* [Provided text]
____

Candy Sharing Game

Problem Description

A number of students sit in a circle facing their teacher in the center. Each student initially has an even number of pieces of candy. When the teacher blows a whistle, each student simultaneously gives half of his or her candy to the neighbor on the right. Any student, who ends up with an odd number of pieces of candy, is given another piece by the teacher. The game ends when all students have the same number of pieces of candy.
Write a program which determines the number of times the teacher blows the whistle and the final number of pieces of candy for each student from the amount of candy each child starts with.

 

 

Input

The input may describe more than one game. For each game, the input begins with the number N of students, followed by N (even) candy counts for the children counter-clockwise around the circle. The input ends with a student count of 0. Each input number is on a line by itself.

____

* [Record excerpts]
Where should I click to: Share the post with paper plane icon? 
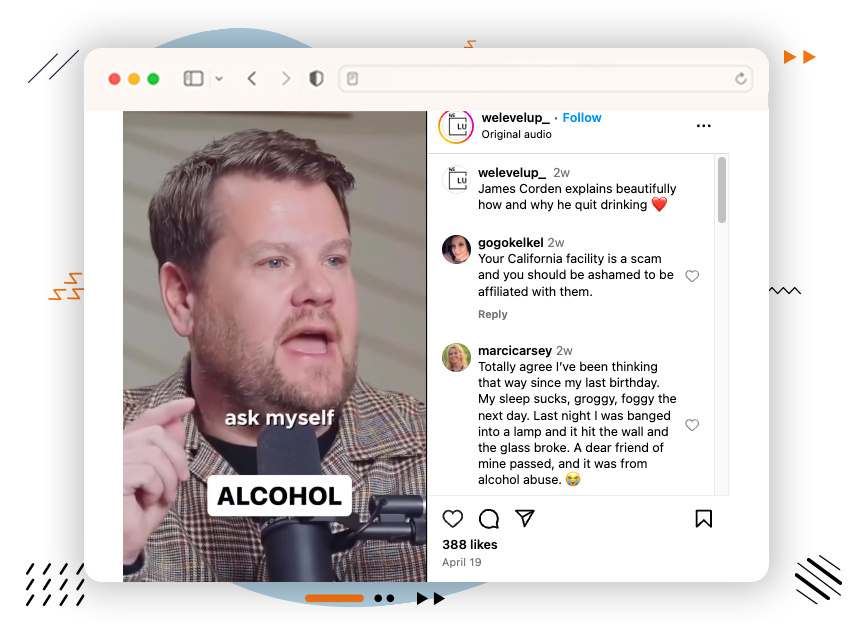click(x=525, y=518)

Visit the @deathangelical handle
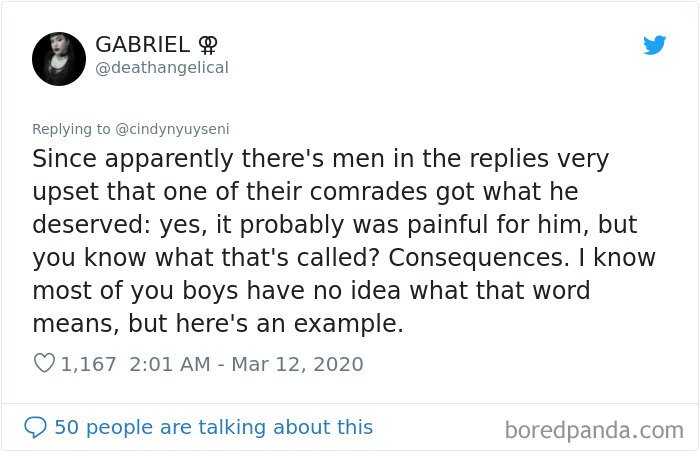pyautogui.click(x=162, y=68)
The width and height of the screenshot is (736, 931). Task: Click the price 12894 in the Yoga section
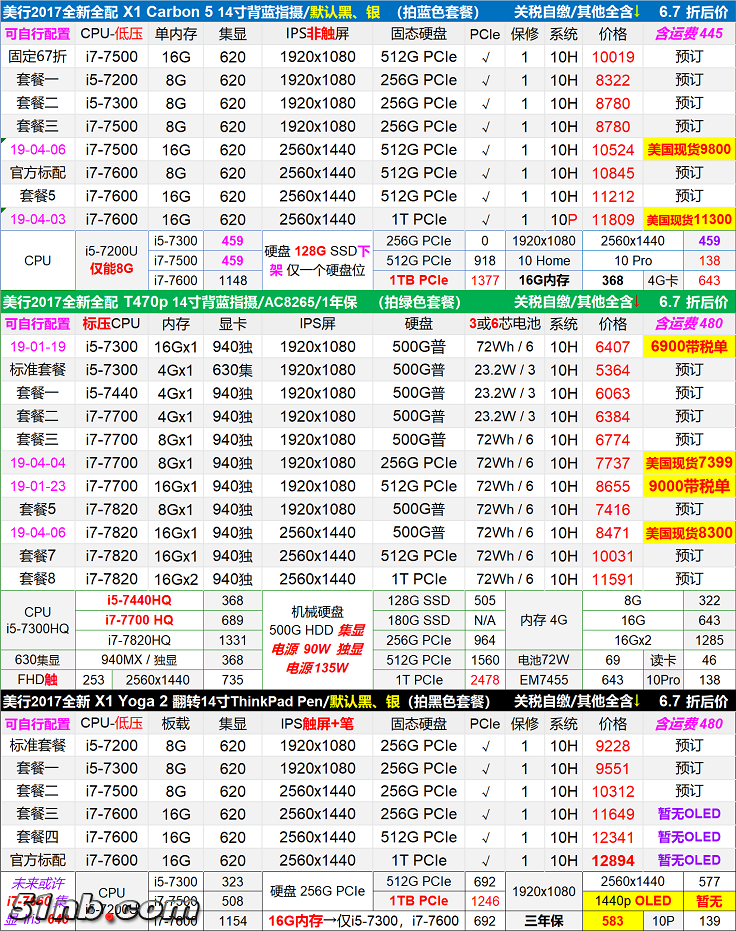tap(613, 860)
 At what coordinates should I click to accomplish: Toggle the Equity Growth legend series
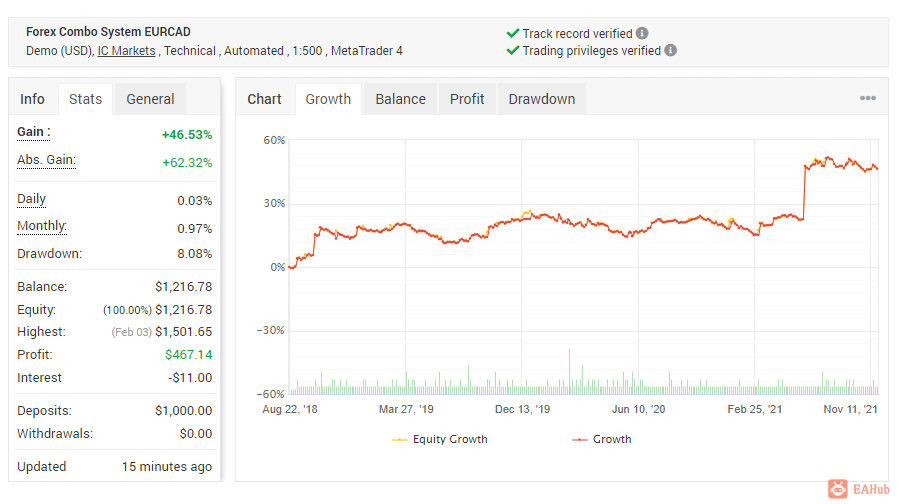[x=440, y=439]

____

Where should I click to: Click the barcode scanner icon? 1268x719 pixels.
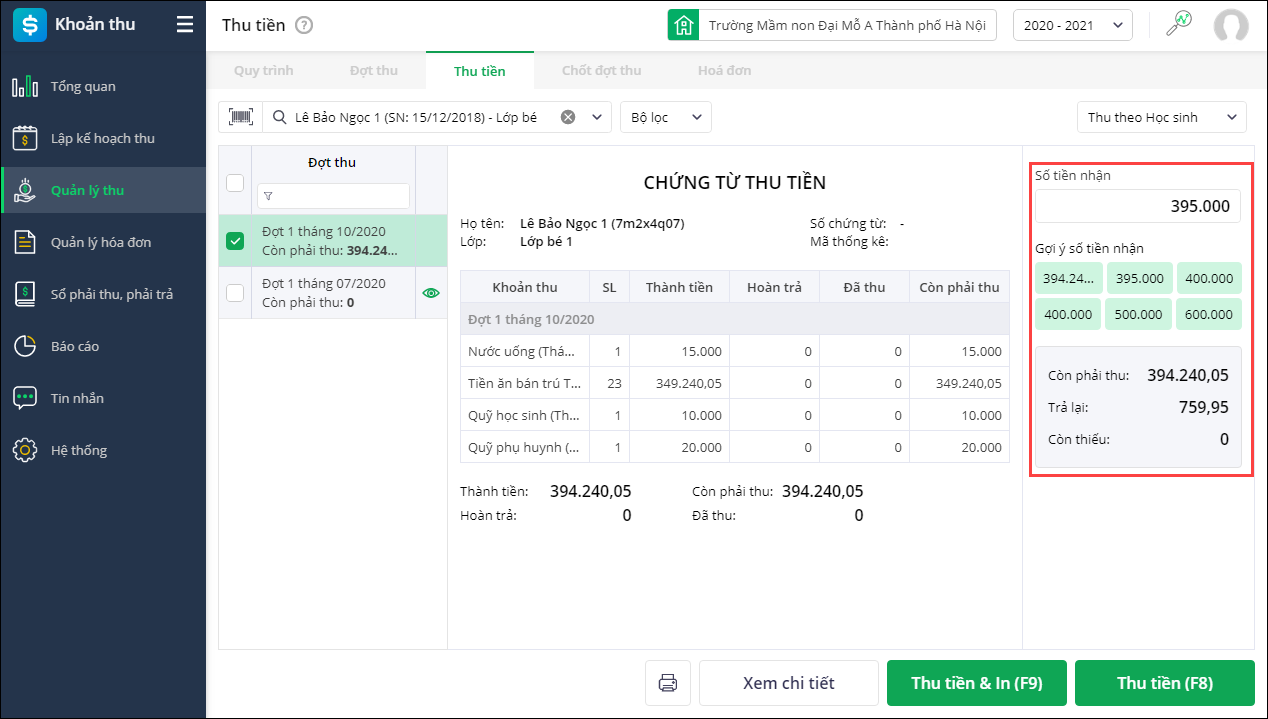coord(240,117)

____

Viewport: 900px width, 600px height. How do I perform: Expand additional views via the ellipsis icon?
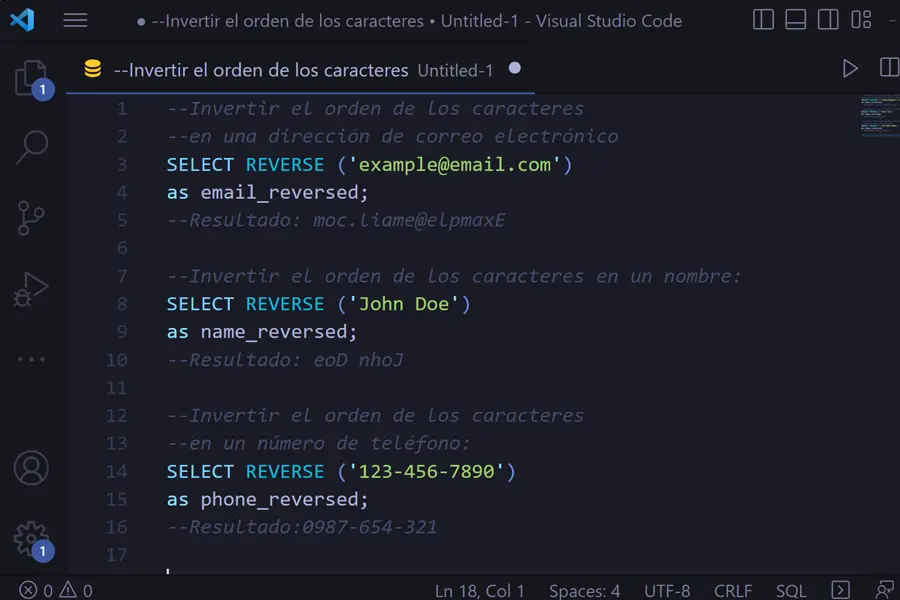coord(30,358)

____

* [Directions]
(1) According to the candy sharing game description, what marks the end of the input?
(2) Quote the candy sharing game description from "A number of" up to and including "child starts with.".
The lines have no role in this.

* [Results of the tasks]
(1) A student count of 0.

(2)
A number of students sit in a circle facing their teacher in the center. Each student initially has an even number of pieces of candy. When the teacher blows a whistle, each student simultaneously gives half of his or her candy to the neighbor on the right. Any student, who ends up with an odd number of pieces of candy, is given another piece by the teacher. The game ends when all students have the same number of pieces of candy.
Write a program which determines the number of times the teacher blows the whistle and the final number of pieces of candy for each student from the amount of candy each child starts with.